## [What you will do]
1. Repeat the part of the book review that opens with the words containing "The scene: Oakland, CA" and closes with "home, embracing him.", swapping "auto-garage" for "repair shop".
2. In the book review, which library was the novel taken from?
3. Please continue the book review from the point where it stops.

## [Passage]
___

Humpty Dumpty in Oakland

I’ve been away so long, and this was the appropriate vehicle to return in; Philip K. Dick brought me back to the land of fiction. Plucked from the Chinatown library on the chance recommendation that PKD would be good for what ails me, this is a posthumously published book (written in 1960, published 1986) that threw me a lifeline back into great literature.
Even in the first pages, it dawned on me: using 3rd person tense is a great idea because you play God and dip into each character’s worldview and psyche. Mostly I’ve been obsessed with 1st person voice, and will give this a go. Sounds so obvious, right?
The scene: Oakland, CA in 1959
Jim Fergesson is tagged as the “old man”, old Jim is headed for retirement and sells his auto-garage gleefully, frightened he’ll have a heart attack under one of the cars. Lydia, his Greek intellectual wife, always heading out to lectures and symposia. Al Miller, the used car salesman who rents his lot from Jim, and who always got help fixing up his cars, is taken aback by Jim’s impending sale. Chris Harman, owner of Teach Records, gets his Caddy fixed by Jim and tells him of an opportunity to invest in an auto-garage in the new Marin Gardens being built by the new highway in San Rafael. Mrs. Lane, the realtor Al goes to in hopes of finding a new lot to sell cars on, who rescues Al from the awkward Harman meting in the Oakland hills, who rolls by his car lot when he’s in the depths of despair and takes him home, embracing him.

___

## [Supplied information]
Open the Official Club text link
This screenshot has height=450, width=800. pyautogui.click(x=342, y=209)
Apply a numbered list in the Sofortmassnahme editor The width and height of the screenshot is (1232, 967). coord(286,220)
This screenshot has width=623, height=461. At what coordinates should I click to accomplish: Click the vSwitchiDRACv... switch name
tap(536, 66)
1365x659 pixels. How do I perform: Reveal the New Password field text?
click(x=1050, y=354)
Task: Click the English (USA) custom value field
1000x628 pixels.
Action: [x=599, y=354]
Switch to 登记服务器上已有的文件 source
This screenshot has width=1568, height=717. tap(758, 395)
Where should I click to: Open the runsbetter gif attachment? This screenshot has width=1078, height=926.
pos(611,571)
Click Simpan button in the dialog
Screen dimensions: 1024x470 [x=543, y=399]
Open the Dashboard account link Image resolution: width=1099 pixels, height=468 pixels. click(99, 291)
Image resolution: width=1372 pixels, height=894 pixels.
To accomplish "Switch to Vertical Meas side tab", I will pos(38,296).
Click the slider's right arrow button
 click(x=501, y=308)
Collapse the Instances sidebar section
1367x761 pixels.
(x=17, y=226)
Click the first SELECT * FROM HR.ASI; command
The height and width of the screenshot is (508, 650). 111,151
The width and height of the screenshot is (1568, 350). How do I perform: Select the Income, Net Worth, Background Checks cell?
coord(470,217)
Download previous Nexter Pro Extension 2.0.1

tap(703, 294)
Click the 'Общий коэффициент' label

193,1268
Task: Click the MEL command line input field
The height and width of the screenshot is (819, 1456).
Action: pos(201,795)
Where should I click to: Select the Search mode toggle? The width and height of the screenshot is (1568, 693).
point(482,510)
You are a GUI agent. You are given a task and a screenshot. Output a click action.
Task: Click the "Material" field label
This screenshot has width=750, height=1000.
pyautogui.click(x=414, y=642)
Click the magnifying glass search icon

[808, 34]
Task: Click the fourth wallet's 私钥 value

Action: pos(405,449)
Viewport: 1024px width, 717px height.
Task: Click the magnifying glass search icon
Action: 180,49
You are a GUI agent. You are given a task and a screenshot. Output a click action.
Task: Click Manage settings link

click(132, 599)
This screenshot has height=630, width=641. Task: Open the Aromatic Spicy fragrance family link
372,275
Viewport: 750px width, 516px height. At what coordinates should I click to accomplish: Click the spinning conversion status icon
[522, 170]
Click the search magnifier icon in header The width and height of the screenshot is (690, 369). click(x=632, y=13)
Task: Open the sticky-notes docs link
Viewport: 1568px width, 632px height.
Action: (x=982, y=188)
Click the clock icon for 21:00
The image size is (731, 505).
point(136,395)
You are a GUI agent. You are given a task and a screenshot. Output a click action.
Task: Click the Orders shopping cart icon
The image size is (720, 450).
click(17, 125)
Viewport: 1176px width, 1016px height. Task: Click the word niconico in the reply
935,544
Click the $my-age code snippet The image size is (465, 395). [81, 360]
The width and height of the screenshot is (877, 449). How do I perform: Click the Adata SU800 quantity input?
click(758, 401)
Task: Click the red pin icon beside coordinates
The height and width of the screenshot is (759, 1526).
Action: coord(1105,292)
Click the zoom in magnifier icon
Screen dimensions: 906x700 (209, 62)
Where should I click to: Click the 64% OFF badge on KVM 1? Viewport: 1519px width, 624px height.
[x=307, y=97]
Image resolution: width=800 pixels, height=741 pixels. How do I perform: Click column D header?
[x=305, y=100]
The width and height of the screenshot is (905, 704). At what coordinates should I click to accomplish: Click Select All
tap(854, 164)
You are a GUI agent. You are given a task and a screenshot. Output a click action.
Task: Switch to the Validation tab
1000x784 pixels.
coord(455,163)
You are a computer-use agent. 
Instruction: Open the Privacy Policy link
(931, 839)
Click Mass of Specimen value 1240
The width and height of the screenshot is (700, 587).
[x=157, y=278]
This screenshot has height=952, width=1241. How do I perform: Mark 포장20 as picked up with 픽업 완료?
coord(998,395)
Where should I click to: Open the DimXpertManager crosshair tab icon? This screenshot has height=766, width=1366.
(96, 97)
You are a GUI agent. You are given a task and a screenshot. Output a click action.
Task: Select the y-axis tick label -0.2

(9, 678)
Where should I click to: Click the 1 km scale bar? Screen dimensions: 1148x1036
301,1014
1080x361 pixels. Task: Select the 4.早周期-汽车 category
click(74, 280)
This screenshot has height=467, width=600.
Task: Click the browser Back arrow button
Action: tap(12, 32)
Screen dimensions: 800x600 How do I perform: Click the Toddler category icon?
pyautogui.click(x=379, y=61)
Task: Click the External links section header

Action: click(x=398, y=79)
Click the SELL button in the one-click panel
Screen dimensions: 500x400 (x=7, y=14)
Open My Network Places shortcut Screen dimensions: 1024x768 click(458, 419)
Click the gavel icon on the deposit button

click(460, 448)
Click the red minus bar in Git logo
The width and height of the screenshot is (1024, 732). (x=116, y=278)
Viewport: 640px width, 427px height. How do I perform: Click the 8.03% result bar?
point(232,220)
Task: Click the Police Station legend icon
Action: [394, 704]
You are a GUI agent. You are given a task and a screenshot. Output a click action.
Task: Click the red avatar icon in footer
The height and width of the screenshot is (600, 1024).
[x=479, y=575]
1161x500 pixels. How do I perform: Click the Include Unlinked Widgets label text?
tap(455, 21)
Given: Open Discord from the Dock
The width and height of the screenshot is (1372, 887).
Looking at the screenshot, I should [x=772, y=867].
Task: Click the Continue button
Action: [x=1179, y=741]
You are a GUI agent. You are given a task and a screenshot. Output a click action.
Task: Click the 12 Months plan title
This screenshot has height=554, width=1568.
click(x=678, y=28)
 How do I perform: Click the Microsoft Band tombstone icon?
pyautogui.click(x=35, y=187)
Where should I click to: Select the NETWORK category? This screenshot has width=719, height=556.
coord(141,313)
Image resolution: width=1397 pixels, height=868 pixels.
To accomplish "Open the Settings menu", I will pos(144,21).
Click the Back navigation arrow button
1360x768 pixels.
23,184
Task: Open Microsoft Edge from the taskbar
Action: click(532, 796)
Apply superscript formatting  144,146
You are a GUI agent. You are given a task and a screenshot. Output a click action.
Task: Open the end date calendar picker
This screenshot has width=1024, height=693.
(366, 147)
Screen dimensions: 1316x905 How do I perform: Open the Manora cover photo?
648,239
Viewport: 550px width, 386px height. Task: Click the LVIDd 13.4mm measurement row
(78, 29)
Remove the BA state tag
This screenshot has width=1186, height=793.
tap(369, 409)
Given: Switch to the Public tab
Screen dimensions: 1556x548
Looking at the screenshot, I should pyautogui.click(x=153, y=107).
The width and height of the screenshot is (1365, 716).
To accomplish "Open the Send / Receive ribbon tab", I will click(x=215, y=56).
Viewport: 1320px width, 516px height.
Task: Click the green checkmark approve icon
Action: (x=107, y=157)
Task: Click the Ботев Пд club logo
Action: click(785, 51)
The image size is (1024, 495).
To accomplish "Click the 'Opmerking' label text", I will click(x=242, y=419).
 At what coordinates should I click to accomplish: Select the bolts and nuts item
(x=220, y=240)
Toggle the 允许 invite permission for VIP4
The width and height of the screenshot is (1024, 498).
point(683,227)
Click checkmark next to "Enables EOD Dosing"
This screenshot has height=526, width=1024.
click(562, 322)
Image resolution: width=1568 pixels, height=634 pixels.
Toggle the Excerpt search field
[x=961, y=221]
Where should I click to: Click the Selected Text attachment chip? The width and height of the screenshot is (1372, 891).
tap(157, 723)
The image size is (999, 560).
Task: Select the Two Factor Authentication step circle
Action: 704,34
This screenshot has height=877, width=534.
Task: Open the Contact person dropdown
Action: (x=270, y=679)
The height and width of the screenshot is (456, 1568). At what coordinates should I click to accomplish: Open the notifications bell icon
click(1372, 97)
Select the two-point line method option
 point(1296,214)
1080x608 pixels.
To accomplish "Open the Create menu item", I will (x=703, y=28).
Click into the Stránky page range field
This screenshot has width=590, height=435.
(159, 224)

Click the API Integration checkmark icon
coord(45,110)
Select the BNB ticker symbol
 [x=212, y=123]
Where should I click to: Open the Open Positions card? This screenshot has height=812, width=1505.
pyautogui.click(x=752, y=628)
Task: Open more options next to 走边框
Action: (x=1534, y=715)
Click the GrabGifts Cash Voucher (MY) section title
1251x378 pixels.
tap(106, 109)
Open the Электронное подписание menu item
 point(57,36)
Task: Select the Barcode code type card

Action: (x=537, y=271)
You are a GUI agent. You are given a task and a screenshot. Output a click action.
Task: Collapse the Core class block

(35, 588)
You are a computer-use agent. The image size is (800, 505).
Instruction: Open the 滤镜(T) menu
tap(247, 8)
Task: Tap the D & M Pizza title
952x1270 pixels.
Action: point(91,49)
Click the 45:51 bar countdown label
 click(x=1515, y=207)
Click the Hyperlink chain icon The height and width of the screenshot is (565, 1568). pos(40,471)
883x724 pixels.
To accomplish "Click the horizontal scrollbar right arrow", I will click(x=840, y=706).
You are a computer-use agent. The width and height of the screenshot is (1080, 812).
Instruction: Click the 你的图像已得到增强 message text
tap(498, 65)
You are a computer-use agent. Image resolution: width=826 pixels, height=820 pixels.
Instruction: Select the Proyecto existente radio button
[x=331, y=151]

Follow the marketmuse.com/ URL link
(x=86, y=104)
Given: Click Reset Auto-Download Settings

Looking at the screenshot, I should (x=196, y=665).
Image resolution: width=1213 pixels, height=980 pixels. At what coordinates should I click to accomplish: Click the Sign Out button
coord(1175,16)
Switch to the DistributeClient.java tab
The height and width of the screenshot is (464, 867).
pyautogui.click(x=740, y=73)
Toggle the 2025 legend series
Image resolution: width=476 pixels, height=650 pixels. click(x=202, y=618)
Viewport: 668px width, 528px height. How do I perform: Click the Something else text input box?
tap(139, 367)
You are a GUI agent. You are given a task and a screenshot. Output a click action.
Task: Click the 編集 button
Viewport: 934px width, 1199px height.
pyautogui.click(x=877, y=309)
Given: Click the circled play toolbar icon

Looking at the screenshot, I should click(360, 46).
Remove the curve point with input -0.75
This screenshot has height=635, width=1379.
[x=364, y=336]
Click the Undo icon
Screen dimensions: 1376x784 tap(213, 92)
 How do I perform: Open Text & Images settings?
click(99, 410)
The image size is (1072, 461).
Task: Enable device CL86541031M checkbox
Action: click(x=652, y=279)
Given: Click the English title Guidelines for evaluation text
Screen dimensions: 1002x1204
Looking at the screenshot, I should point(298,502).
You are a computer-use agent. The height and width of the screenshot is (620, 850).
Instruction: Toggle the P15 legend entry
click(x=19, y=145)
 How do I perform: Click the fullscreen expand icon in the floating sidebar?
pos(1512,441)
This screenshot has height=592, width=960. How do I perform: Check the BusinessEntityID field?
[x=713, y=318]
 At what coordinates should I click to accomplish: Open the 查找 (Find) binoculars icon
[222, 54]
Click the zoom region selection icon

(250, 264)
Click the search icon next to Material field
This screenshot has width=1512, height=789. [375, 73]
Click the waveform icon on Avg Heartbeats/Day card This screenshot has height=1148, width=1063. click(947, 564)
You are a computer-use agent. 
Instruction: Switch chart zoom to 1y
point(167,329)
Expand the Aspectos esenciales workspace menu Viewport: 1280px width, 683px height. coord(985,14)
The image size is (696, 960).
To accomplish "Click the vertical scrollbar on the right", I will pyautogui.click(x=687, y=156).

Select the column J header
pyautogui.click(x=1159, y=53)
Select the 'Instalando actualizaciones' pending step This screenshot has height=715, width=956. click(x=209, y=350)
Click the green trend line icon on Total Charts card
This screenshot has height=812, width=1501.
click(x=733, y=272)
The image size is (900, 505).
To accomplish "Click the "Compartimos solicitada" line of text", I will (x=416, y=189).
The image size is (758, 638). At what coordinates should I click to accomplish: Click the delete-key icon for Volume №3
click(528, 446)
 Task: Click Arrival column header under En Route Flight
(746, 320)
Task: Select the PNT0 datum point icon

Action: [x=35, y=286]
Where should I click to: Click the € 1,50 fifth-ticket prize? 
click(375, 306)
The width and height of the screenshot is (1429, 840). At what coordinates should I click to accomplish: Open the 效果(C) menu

___

## [Solved tasks]
1.
The scene: Oakland, CA in 1959
Jim Fergesson is tagged as the “old man”, old Jim is headed for retirement and sells his repair shop gleefully, frightened he’ll have a heart attack under one of the cars. Lydia, his Greek intellectual wife, always heading out to lectures and symposia. Al Miller, the used car salesman who rents his lot from Jim, and who always got help fixing up his cars, is taken aback by Jim’s impending sale. Chris Harman, owner of Teach Records, gets his Caddy fixed by Jim and tells him of an opportunity to invest in an repair shop in the new Marin Gardens being built by the new highway in San Rafael. Mrs. Lane, the realtor Al goes to in hopes of finding a new lot to sell cars on, who rescues Al from the awkward Harman meting in the Oakland hills, who rolls by his car lot when he’s in the depths of despair and takes him home, embracing him.

2. The Chinatown library.

3.
The situation is different from each character’s perspective. Al doesn’t trust Harman’s Marin Gardens scheme, Harman hires Al as a way to get money from Jim, Harman’s scheme turns out to be legit, Lydia sics the law on Al for the $2k she gave him for his smashed-up Packard car.
Al is faced with conflicting options:

Should I call the district attorney and report Harman as a crook? Or should I try to blackmail him for trying to swindle the old man? Or should I show up at his house or his place of business and try to talk him into hiring me? Or should I just go home and go to bed with my wife and get up the next morning and go to work at Al’s Motor Sales?

Al’s wife, Julie, leaves him to continue his journey alone:

He felt the rift, the ghastly, purposeless rift. What did it matter now whether he went on or not? But he was going on; he was on his way alone to Salt Lake City and whatever came after that. Maybe this is better, he thought. For us to separate. At least they won’t get both of us. It was hopeless from the start to try to make her go along. He thought, You can’t force people to do anything. I can’t make Julie do what I want her to do, any more than Lydia Fergesson could force me to send flowers or go to the mortuary. Each of us has his own life to live out, for better or worse.

auth=Dick, Philip K.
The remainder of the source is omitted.